Quantum computers are devices with higher computing capabilities recorded up to 158 million times faster than today’s most powerful supercomputers. Their extreme computing capabilities would allow them to solve complex mathematical functions used by modern encryption algorithms.
Experts predict quantum computers will break asymmetric encryption algorithms, such as RSA, that rely on public key exchange between communicating applications. However, symmetric encryption algorithms, such as AES, that depend on a single secret key known by both the sender and receiver can weather quantum computing by using longer secrets.
While quantum computing power will be economically beneficial, it also threatens the safety and integrity of data protected with public key algorithms.
“While post-quantum computing is expected to produce significant benefits, we must take action now to manage potential risks, including the ability to break public key encryption that U.S. networks rely on to secure sensitive information,” said Mona Harrington, acting Assistant Director National Risk Management Center, CISA.
Quantum computing threatens critical infrastructure and national security
Given its immense computing power, quantum computing will break public key cryptography algorithms that protect sensitive data related to NCFs.
Private companies and nation-state actors, including those interested in cyber espionage, seek dominance in quantum computing.
“In the hands of adversaries, sophisticated quantum computers could threaten U.S. national security if we do not begin to prepare now for the new post-quantum cryptographic standard,” CISA wrote.
However, CISA states, “quantum computing technology capable of breaking public key encryption algorithms in the current standards does not yet exist.” Thus, businesses and critical infrastructure operators can conveniently transition to post-quantum cryptography before this emerging technology proliferates.

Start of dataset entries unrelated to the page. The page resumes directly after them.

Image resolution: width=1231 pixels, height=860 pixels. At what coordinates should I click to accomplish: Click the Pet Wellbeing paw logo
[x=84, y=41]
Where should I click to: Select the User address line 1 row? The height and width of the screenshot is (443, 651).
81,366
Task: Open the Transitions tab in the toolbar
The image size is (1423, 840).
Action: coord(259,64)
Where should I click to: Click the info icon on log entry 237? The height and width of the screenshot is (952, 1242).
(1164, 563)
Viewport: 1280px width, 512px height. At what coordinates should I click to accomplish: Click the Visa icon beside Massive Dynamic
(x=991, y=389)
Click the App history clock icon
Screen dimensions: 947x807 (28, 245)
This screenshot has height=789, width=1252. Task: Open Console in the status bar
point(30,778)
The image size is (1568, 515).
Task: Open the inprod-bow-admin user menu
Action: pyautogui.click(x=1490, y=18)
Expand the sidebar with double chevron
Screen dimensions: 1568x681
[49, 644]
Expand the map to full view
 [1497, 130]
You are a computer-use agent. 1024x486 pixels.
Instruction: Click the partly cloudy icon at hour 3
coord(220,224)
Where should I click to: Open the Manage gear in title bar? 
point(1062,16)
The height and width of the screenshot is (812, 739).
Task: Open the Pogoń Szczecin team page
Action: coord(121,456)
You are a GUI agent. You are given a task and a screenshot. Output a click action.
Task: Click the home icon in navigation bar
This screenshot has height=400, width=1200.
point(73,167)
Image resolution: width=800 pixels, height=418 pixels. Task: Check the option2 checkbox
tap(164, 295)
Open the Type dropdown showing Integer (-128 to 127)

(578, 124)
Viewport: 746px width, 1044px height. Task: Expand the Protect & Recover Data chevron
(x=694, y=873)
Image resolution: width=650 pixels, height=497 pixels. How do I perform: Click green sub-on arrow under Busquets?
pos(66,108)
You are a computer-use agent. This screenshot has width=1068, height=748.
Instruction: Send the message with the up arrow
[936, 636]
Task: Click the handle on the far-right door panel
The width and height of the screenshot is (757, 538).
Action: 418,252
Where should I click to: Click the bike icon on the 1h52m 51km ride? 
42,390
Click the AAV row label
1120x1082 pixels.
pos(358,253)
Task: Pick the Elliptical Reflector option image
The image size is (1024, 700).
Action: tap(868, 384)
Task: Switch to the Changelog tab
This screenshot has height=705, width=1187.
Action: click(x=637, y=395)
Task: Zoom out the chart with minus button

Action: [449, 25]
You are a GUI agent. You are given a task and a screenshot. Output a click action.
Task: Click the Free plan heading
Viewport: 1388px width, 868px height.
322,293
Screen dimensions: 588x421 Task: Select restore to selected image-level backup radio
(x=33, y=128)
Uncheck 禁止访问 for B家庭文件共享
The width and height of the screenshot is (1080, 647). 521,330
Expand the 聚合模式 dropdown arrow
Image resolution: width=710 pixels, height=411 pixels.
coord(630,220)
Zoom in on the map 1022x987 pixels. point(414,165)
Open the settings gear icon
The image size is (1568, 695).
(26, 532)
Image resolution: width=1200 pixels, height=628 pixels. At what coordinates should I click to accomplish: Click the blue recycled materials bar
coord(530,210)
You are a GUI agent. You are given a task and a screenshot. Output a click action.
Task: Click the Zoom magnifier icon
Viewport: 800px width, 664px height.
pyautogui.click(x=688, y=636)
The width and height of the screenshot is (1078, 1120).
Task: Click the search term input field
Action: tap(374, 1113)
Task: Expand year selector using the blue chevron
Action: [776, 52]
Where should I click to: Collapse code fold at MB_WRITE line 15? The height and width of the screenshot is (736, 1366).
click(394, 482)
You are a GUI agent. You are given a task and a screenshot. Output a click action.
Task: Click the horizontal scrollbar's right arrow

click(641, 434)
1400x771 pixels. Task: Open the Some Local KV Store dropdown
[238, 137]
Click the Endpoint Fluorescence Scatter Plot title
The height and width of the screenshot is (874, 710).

“Critical infrastructure and government leaders must be proactive and begin preparing for the transition to post-quantum cryptography now,” Mona said.
CISA identified 55 NCFs connecting, distributing, managing, or supplying critical goods or services. Each entity faces specific risks from quantum computing’s ability to break modern encryption standards.
“NCFs are the functions of government and the private sector so vital to the United States that their disruption, corruption, or dysfunction would have a debilitating effect on security, national economic security, national public health or safety, or a combination thereof,” CISA wrote.
Post-quantum cryptography transition bottlenecks
CISA stated that the dependence on geographically dispersed and vulnerable industrial control systems would challenge the post-quantum cryptography transition process. This situation would affect many critical infrastructure organizations that depend on IoTs, including ICS.
CISA listed 18 NCFs that depend on ICS, including water supply, electricity generation, distribution, and transmission entities, transportation, and management of hazardous materials.
NFCs with long secrecy lifetimes face huge risks from quantum computing and would require continued support in the post-quantum computing universe. Such organizations operate on confidential data stored over long periods, such as trade secrets and personal and health information.
The agency enumerated nine NCFs dealing with long secrecy lifetime information, including law enforcement, community health, internet communications, wireless access networks, defense support, and medical records access systems.
CISA warned that threat actors used “catch-and-exploit campaigns” involving collecting encrypted data and storing it for future exploitation when quantum computers break current cryptography algorithms.
However, CISA noted that migrating some priority NCFs to post-quantum cryptography standards would support the migration of others, thus mitigating the risk posed by quantum computing.
U.S. legislators also introduced the Quantum Computing Cybersecurity Preparedness Act in the House in April and passed it in July 2022. The bill seeks to address the migration of executive agencies’ information systems to post-quantum cryptography.